飛鳥さん:そして就職活動を考え始めた2017年の4月、教授が『世界遺産にふさわしい特産品づくり』というテーマで富岡で講演をすることになったんです。
私たちも研究室でシルクの研究をしてきた中で「シルクを残していくのにふさわしい土地は富岡だ」という気持ちがあったので、「私たちにも話す時間をください!」と教授に頼み込みました。
― そこで一体どんなお話をされたんですか?
飛鳥さん:富岡製糸場の展示を見ると、「これからのシルク」というスペースが少ししかないんですね。私たちは最先端のシルクとこれからのシルクの可能性について面白いと思っているので、それがとてもショックだったんです。
富岡製糸場内の展示。最後に衣類以外のシルクの活用法の一例が書かれている。
飛鳥さん:なので「私は富岡に入ってそこを広めていきたい。だから富岡で就職したいんです!」とその場で宣言しました。

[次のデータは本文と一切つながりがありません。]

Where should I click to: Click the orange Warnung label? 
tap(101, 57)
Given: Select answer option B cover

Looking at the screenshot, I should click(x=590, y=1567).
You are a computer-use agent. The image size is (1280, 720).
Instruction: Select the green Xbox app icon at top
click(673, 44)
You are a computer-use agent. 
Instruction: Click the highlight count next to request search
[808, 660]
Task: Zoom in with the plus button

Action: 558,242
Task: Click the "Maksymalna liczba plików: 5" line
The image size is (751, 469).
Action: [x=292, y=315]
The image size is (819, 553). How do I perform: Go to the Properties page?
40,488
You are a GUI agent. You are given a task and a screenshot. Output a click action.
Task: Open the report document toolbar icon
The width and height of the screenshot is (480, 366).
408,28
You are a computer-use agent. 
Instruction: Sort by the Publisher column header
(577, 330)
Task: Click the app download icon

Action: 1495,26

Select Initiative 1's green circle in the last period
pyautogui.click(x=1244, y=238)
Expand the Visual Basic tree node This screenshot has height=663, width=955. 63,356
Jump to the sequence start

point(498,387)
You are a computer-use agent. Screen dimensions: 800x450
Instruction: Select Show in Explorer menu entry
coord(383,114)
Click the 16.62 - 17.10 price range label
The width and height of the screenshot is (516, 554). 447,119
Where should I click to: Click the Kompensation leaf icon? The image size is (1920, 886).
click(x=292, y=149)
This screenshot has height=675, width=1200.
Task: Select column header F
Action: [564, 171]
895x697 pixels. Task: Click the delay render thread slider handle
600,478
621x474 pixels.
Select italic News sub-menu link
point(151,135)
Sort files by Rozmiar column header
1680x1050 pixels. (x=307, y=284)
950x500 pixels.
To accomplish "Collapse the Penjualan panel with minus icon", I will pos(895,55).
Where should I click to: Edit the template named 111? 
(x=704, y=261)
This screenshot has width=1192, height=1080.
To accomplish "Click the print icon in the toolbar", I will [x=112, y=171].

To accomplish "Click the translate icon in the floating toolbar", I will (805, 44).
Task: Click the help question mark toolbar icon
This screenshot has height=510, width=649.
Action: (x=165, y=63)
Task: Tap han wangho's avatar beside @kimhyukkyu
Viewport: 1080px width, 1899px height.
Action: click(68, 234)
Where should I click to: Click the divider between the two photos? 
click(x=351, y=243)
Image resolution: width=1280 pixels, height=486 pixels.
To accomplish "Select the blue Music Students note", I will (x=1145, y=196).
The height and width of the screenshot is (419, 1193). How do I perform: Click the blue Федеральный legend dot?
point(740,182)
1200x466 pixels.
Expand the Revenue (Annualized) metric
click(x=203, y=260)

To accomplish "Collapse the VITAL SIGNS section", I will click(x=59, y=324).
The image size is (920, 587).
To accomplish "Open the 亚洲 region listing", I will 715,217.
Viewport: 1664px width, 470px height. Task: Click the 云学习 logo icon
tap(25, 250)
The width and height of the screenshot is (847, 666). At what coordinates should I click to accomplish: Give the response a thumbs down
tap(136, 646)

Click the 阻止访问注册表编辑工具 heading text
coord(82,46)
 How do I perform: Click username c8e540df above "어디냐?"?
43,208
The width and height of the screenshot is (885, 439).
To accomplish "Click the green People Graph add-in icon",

するとその講演後、「あなたにぴったりの会社があるよ」と声をかけてくださった方がいたんです。それが、今私が働いている『とみおか繭工房』の当時の養蚕責任者の方でした。
― ドラマのような展開!それがきっかけでパーソルサンクスに就職したんですね。
※とみおか繭工房は、障害者の雇用促進と地域貢献を目的としたパーソルサンクス株式会社の拠点の1つ。2017年6月に富岡市妙義町に開設。群馬県の養蚕業の課題を解決すべく、桑園の管理、養蚕、絹糸を使ったアイテムの製作などを行っている。
飛鳥さん:入社して一年目は東京の本社勤務だったんですが、養蚕研修に呼んでもらい三ヶ月ほど富岡で過ごしました。富岡での日々は本当に居心地が良くて、東京での生活を息苦しく感じるようになってしまって…。「早く富岡に行きたい」と会社にアピールをし続けて、今年の4月に念願かなって富岡に来ることができました。
― 会社の方に熱意が届いたんですね。そして7月からはシルクレディとしても活動されているんですよね。
飛鳥さん:シルクレディの存在は大学生の頃から知っていて、やってみたいと思っていました。まだ移動してきたばかりなので今年の応募は見送ろうと思ったんですが、会社に相談したら「ぜひやりなよ」と言ってもらえたので、じゃあやってみよう!と。とても理解のある会社なんです。
― 大学の研究室と富岡市との接点、そして今の会社との出会い…なんだか運命を感じますね。
飛鳥さん:本当に運命的な出会いがあって、全てがつながっていて…まさにシルクの糸がつなげてくれたのかなって。人生において何も悔いはないですね。
人に惹かれて富岡へ
― 直紀さんはなぜ富岡で就職することにしたんですか?
直紀さん:僕は最初は東京に就職しようと思っていました。理由は、カッコいいから(笑)。
でも研究室に入ったら、教授が群馬のことをやたら褒めてくるんです。「群馬があるから今の日本がある」「今の横浜があれだけ栄えているのは富岡のシルクがあったからだ」と。最初は「何を言ってるんだ?」と思ったけれど、研究をしていくとやはり群馬は凄いところだったんだとわかって、それまで何とも思っていなかった地元にだんだん興味が湧いてきました。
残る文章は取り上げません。